Güçlü olduğunda da mütevazidir.
Liderlik ile fakihliği,
ticaret ile siyaseti bir arada barındırır.
Onun özelliklerinin en üstünü
onu yoktan yaratan yaratıcısı Allah'ın kulu olmasıdır.
Bunun için onu,
namazında huşuda,
yüreği Allah korkusu ile dolu,
boş sözlerden yüz çeviren,
zekâtını veren,
gözünü haramdan çeviren,
kendisine verilen emanetleri muhafaza eden,
ahdine vefakâr,
verdiği sözü yerine getiren
ve Allah yolunda cihad eden bir kimse olarak bulursun,
İşte Müslüman budur.
İşte mü'min budur.
İnsanı,
insanoğlunun en hayırlısı kılan,
İslâm'la yoğrulmuş İslâm şahsiyeti işte budur
not hidayete tabi olana selam olsun

armonya

Eline sağlık paylaşımın için saolasın..
Ne azap ne sitem yalnızlıktan...Kime ne; aşılmaz duvar bendedir...Süslenmiş gemiler geçer açıktan, Sanırım, gittiği diyar bendedir.
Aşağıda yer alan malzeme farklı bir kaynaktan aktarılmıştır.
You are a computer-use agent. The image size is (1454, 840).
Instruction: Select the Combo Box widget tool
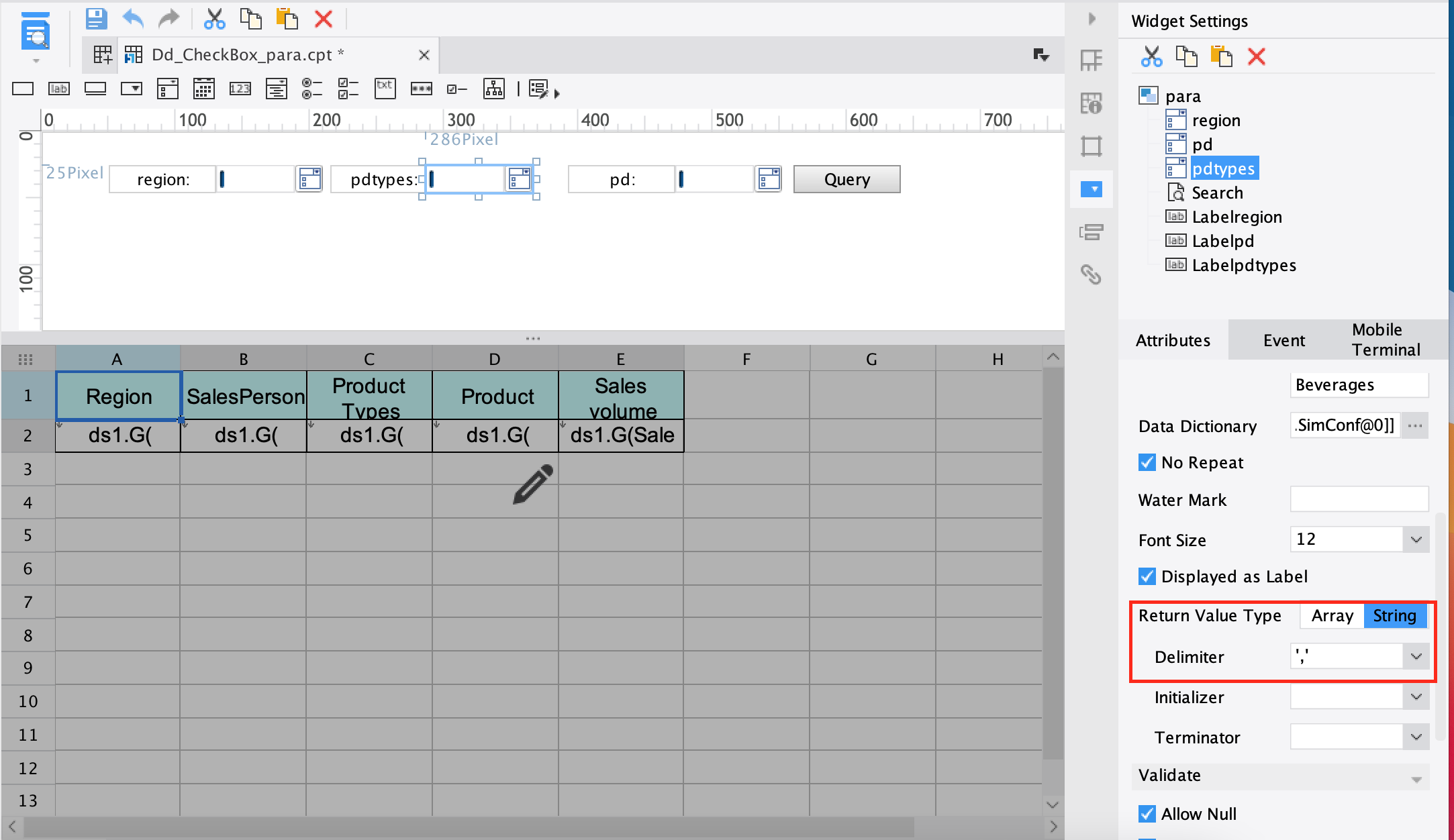(x=132, y=89)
Yaram var...Havanlar dövemez merhem, Yüküm var... Bulamaz pazarlar dirhem, Ne çıkar; Yollar ki, Allaha çıkar, bendedir...

muhacir

mükemmel bir yazı ebuzerr kardeşim.
Allah senden razı olsun.
amâ ve hırsa uyup nefs ile mahkûr olma,
Rahatın zâil olur,nâmı meşhur olma,
Sohbet-i Arif-i Billah'a eriş, dûr olma,
Saltanat-ı Mesned-i Dünya ile mağrur olma.

Vuslat Yolcusu

Alıntı Yap
namazında huşuda,
yüreği Allah korkusu ile dolu,
boş sözlerden yüz çeviren,
zekâtını veren,
gözünü haramdan çeviren,
kendisine verilen emanetleri muhafaza eden,
ahdine vefakâr
8)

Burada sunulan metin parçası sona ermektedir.